Work task: Output the lines from the one holding "Given: Open NIFTY APR 22600 CE position" to the end of the entries that follow, exactly and only those, minus any pictures.

━━━━━ The data ━━━━━

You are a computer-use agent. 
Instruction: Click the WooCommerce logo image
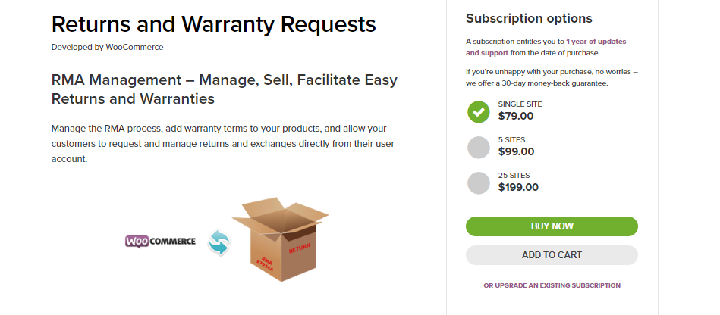point(160,242)
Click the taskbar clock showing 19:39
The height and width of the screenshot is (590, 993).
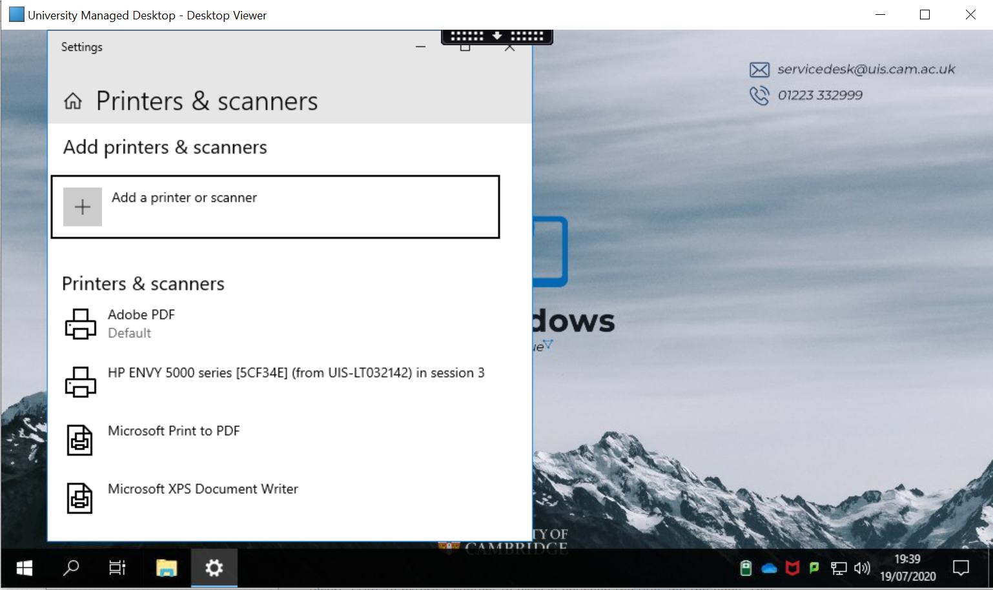(907, 568)
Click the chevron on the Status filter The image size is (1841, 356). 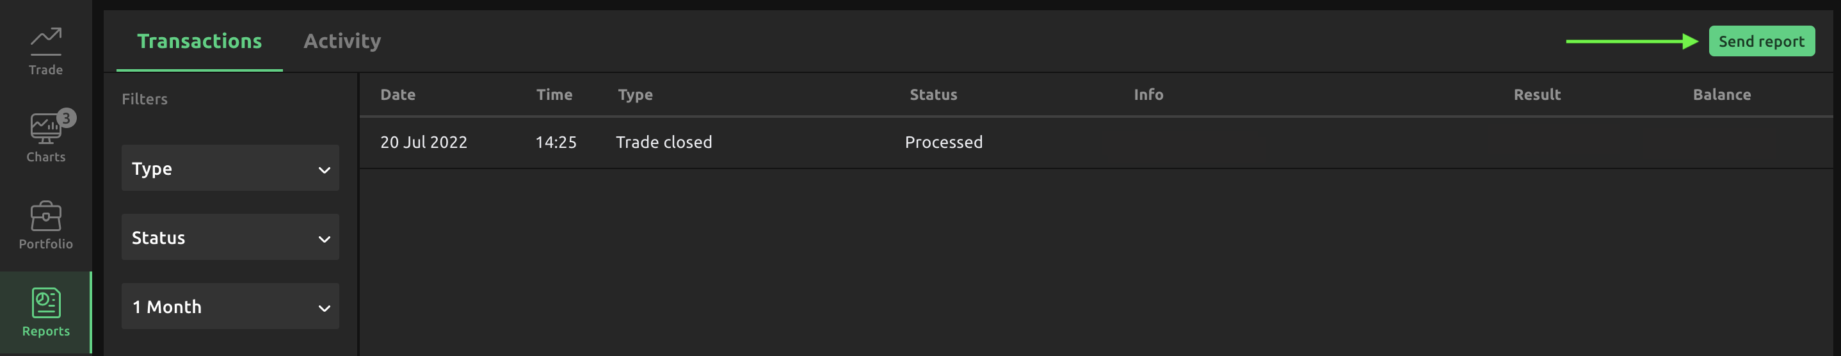coord(324,239)
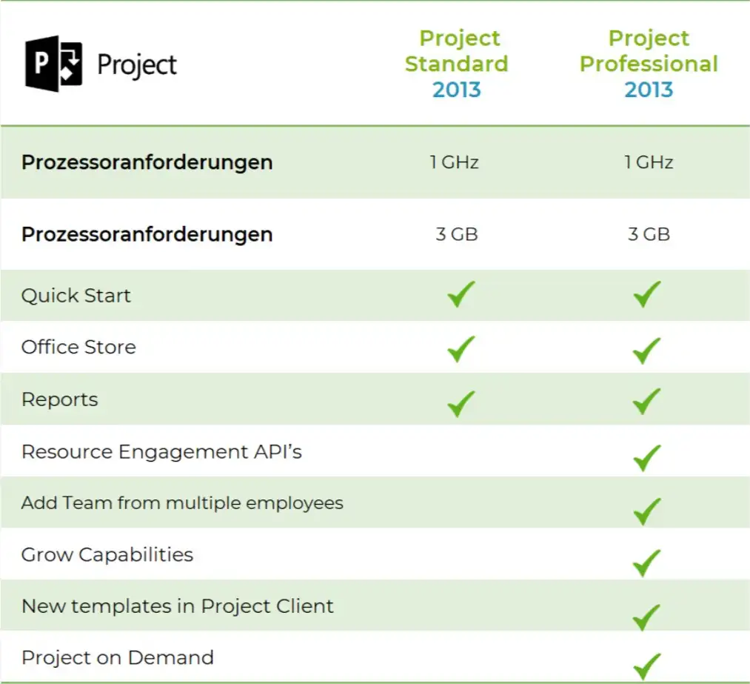Viewport: 750px width, 684px height.
Task: Select the Project Professional 2013 column heading
Action: point(649,64)
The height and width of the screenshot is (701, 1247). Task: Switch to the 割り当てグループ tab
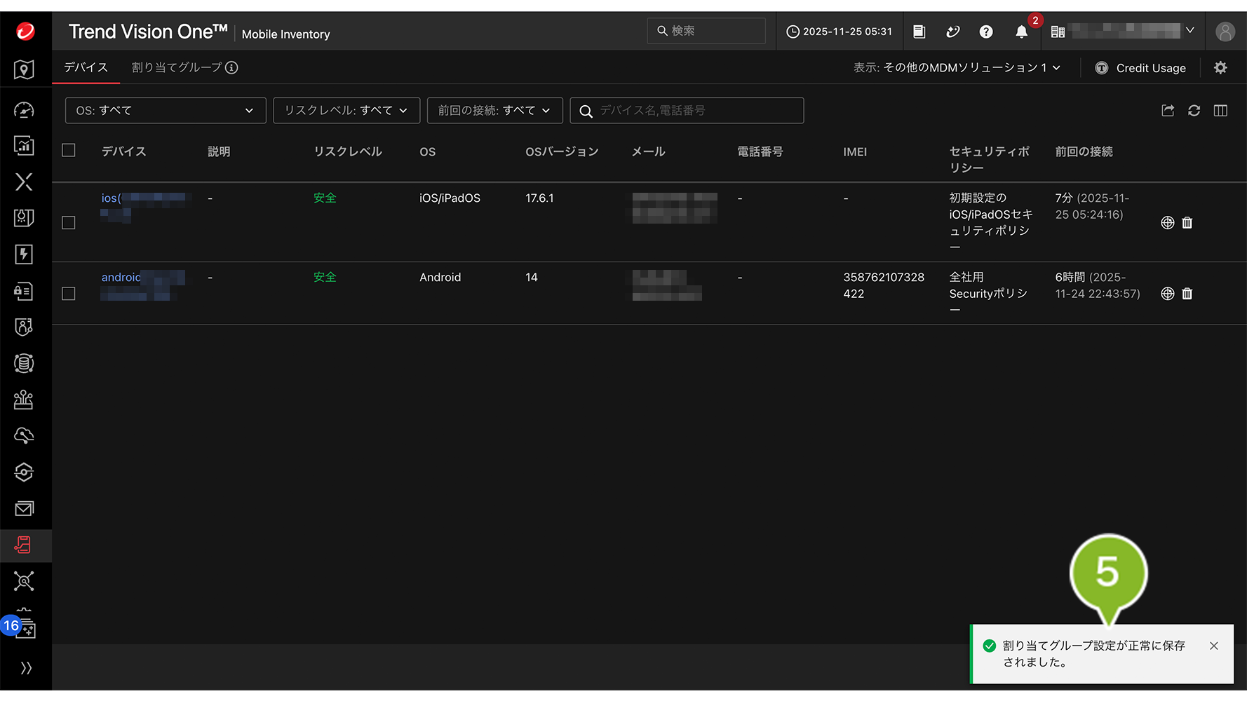coord(177,68)
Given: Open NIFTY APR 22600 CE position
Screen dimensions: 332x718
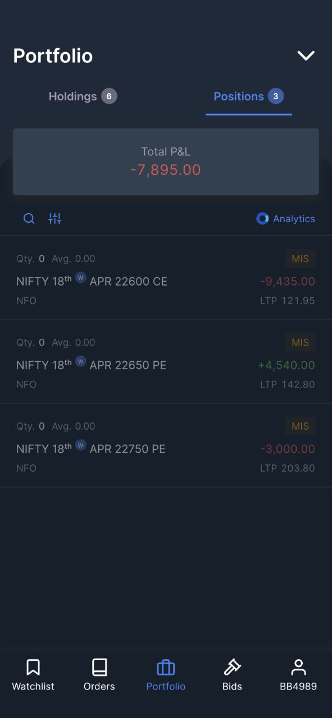Looking at the screenshot, I should pyautogui.click(x=166, y=278).
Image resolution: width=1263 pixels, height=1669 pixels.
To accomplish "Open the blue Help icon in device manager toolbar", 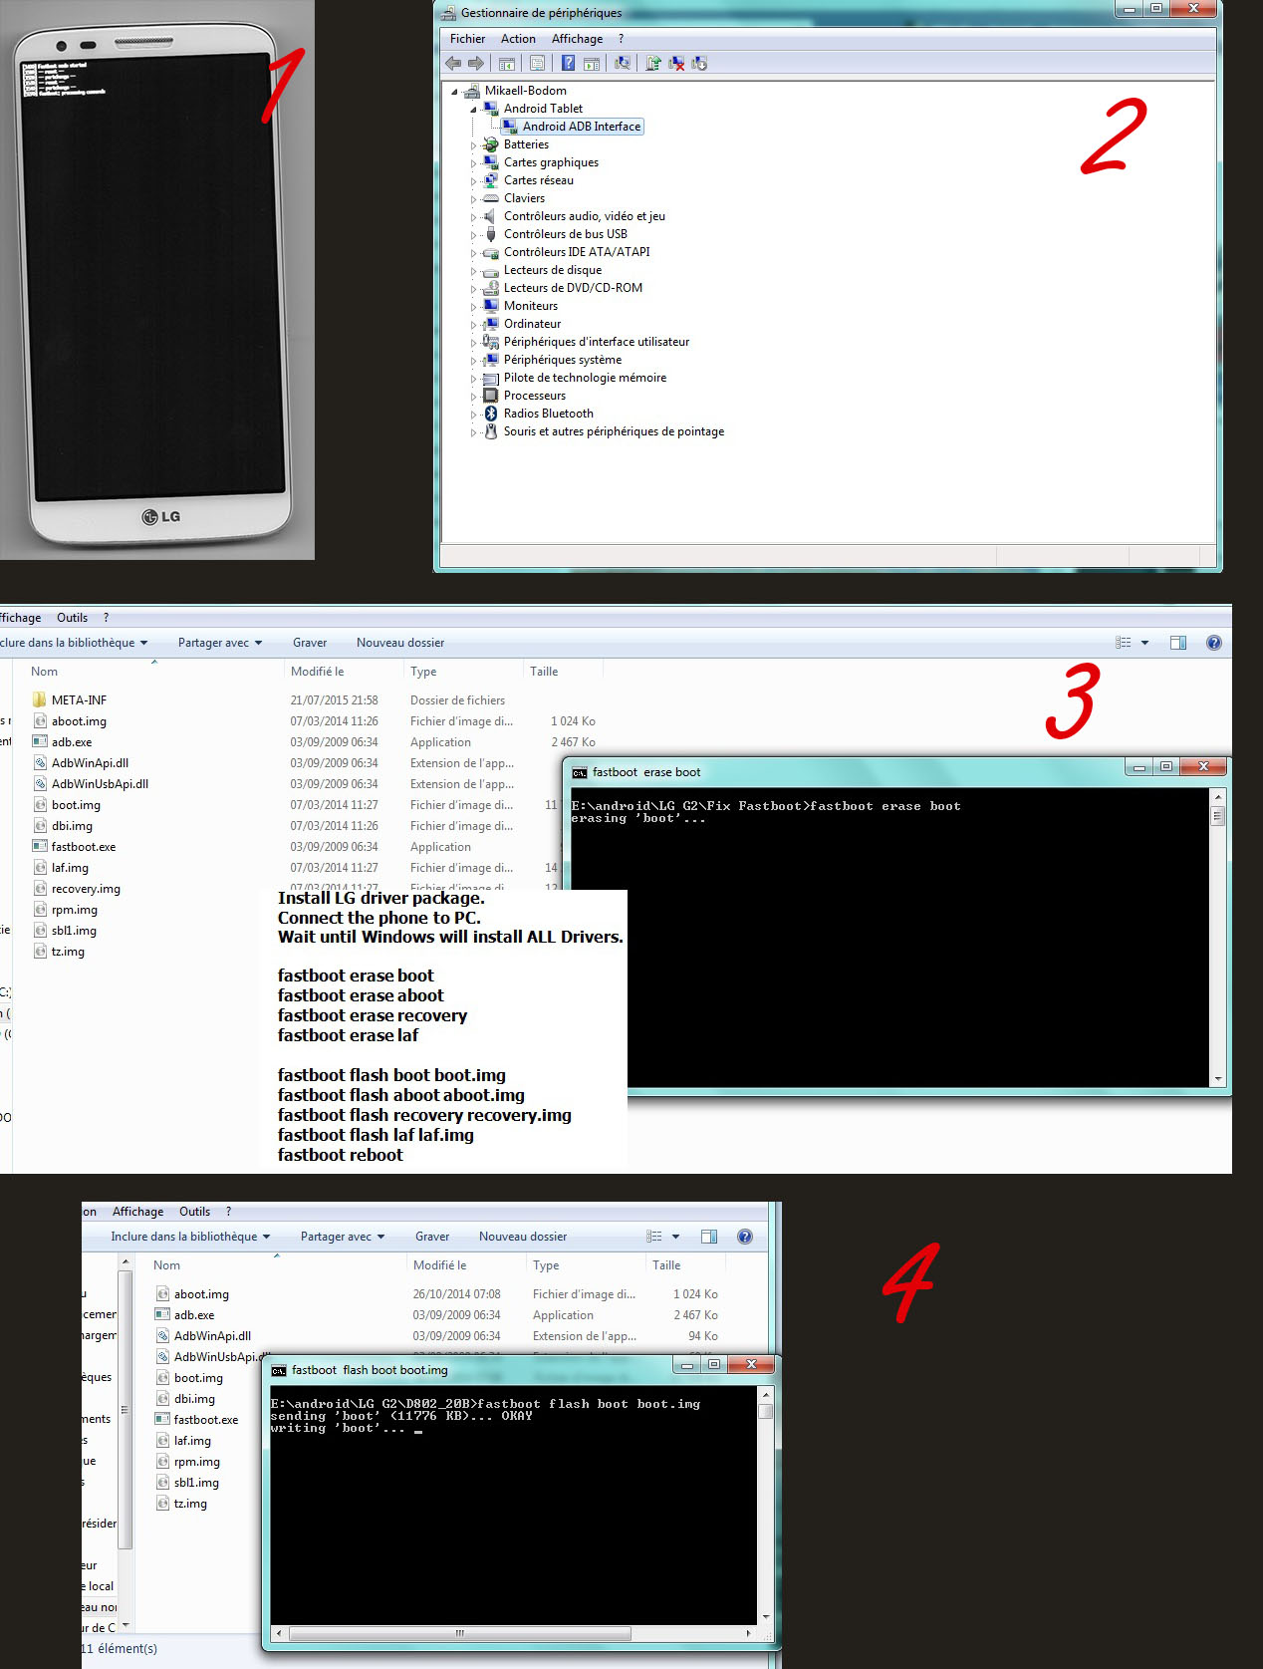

━━━━━

Solution:
Given: Open NIFTY APR 22600 CE position
Screen dimensions: 332x718
Looking at the screenshot, I should pyautogui.click(x=166, y=278).
Image resolution: width=1263 pixels, height=1669 pixels.
To accomplish "Open the blue Help icon in device manager toolbar", 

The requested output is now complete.